This Week in Sound: The Small Club of Species That Learns Songs

A lightly annotated clipping service

These sound-studies highlights of the week originally appeared in the June 6, 2023, issue of the Disquiet.com weekly email newsletter, This Week in Sound. This Week in Sound is the best way I’ve found to process material I come across. Your support provides resources and encouragement. Most issues are free. A weekly annotated ambient-music mixtape is for paid subscribers. Thanks.

▰ FLIGHT CLUB: “[A] growing body of research is showing that the affinity human musicians feel toward birdsong has a strong scientific basis. Scientists are understanding more about avian species’ ability to learn, interpret and produce songs much like our own.” One researcher (Hollis Taylor, a violinist and an ornithologist) “has observed what appear to be warm-up sessions, rehearsals and singing contests.
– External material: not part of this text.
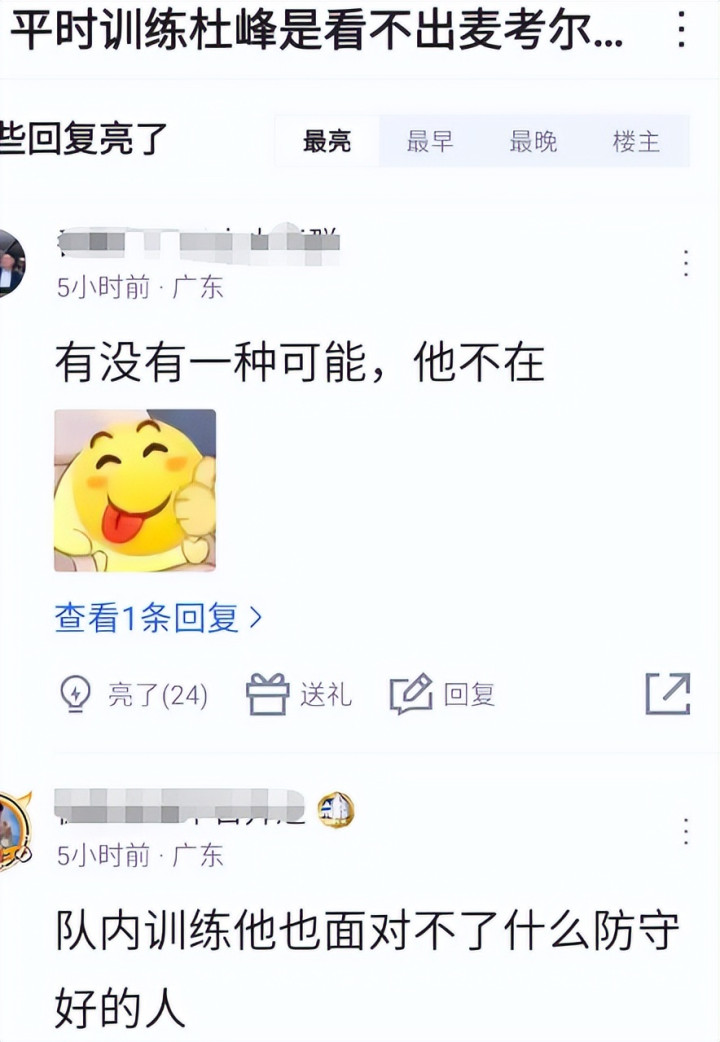This screenshot has height=1042, width=720.
Task: Tap the gift box 送礼 icon
Action: [267, 694]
Other than humans, there’s only a ‘small club’ of species with an observed capacity to learn songs and vocal patterns.” And mysteries remain: “If birdsong’s main purpose in some species is for males to attract females, then why do some females also sing? ‘Female song actually arose very early in songbird evolution,’ he said. ‘In species where females don’t sing, it’s because they’ve lost the ability to sing rather than it being gained.’ This indicates that it may have once been evolutionarily beneficial for females to sing — and scientists can’t say why.” (Read at nytimes.com with a gift link.)
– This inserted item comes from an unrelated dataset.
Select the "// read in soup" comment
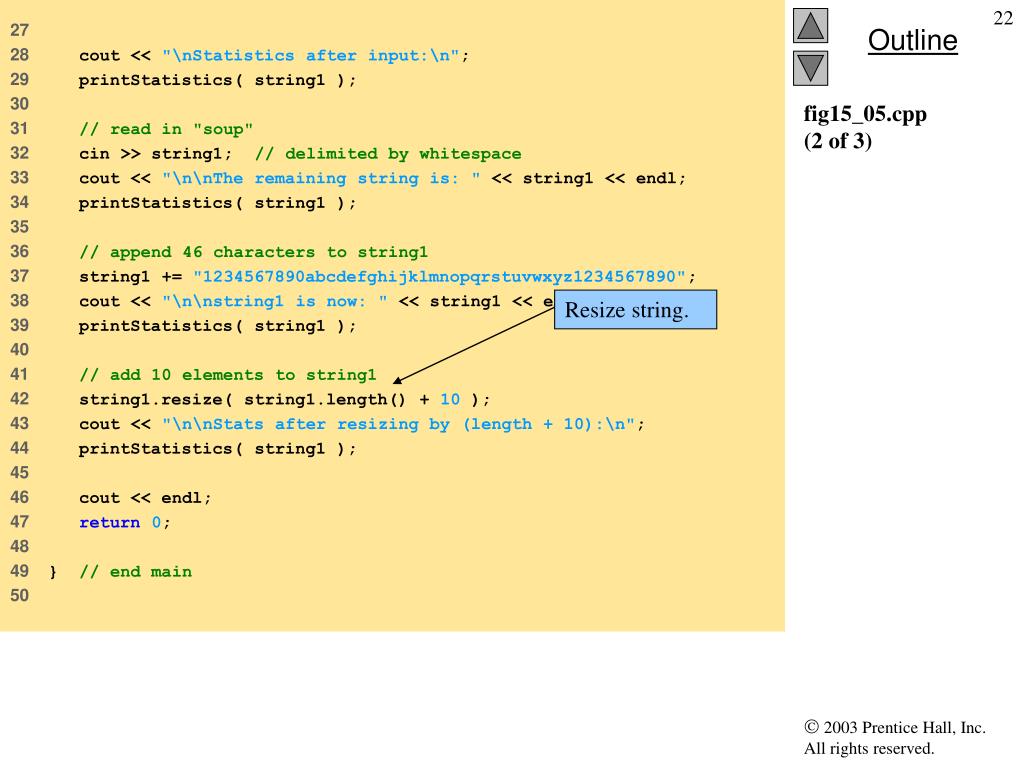Viewport: 1024px width, 768px height. click(166, 129)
▰ HELL’S BELLS: “Yes, the harvested audio will be imported onto a computer and deepened, sculpted, flayed, and spliced until it fits the unforgiving grim-dark horrors of Sanctuary, but Blizzard still takes a distinctly classical approach to the aural aesthetics of Diablo IV, one that resembles the practical Hollywood filmmaking of the 1950s and ’60s. The marauding demons are programmed with dangling bike chains, molten candle wax, and crushed fruits and vegetables, all of which is captured tangibly, without resorting to the freeware clips bobbing around the internet.” All about the sounds of the new video game.
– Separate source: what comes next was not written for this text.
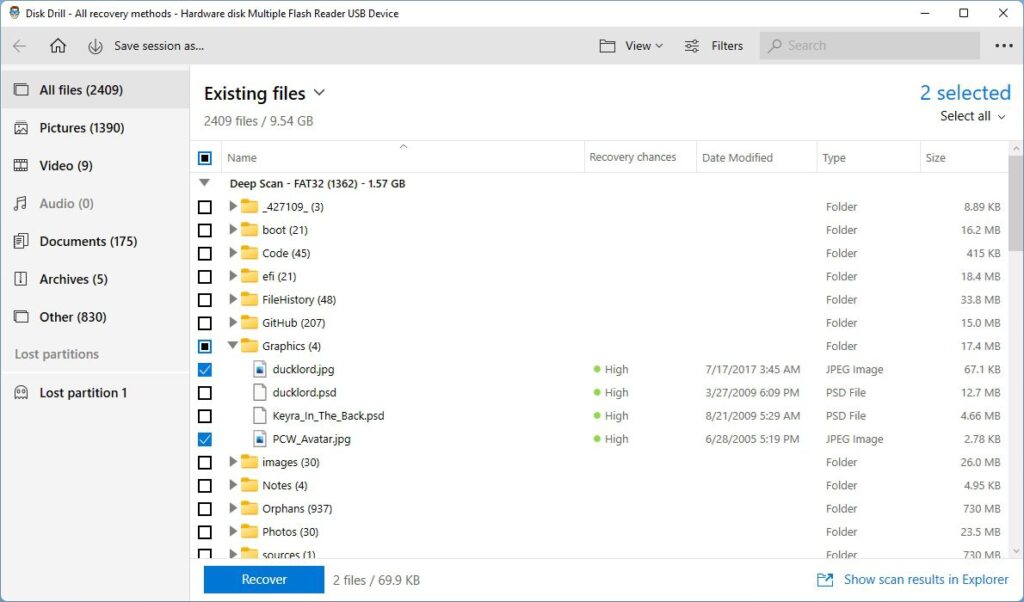This screenshot has width=1024, height=602.
Task: Click the Save session as icon
Action: 95,45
▰ AMPED UP: “He describes Sonic Check as ‘rapid-development tool’ that uses machine learning AI ‘trained with real market research’ to give the user a ‘measurement’ of a sound. It looks at how consumers responded to similar sounds in the past and provides a prediction of how a sound will be received by consumers. … Once users upload a sound, the AI analyses its performance in relation to ‘brand fit’, memorability, and ‘authenticity’.” —Abbey Bamford interviews sonic branding agency Amp CEO Michele Arnese about Sonic Hub, “which seeks to simplify the sonic branding process for designers and brands using four different AI technologies.” Sonic Check is one of its tools. The others are Sonic Radar (which provides “insights on a brand’s use of sounds across its digital channels, using music AI tagging technology ‘trained by experts to categorise music’”) and Sonic Space (which “uses generative AI to create new music out of existing music, acting as a ‘sonic repository’”). More at ampsoundbranding.com/sonic-hub.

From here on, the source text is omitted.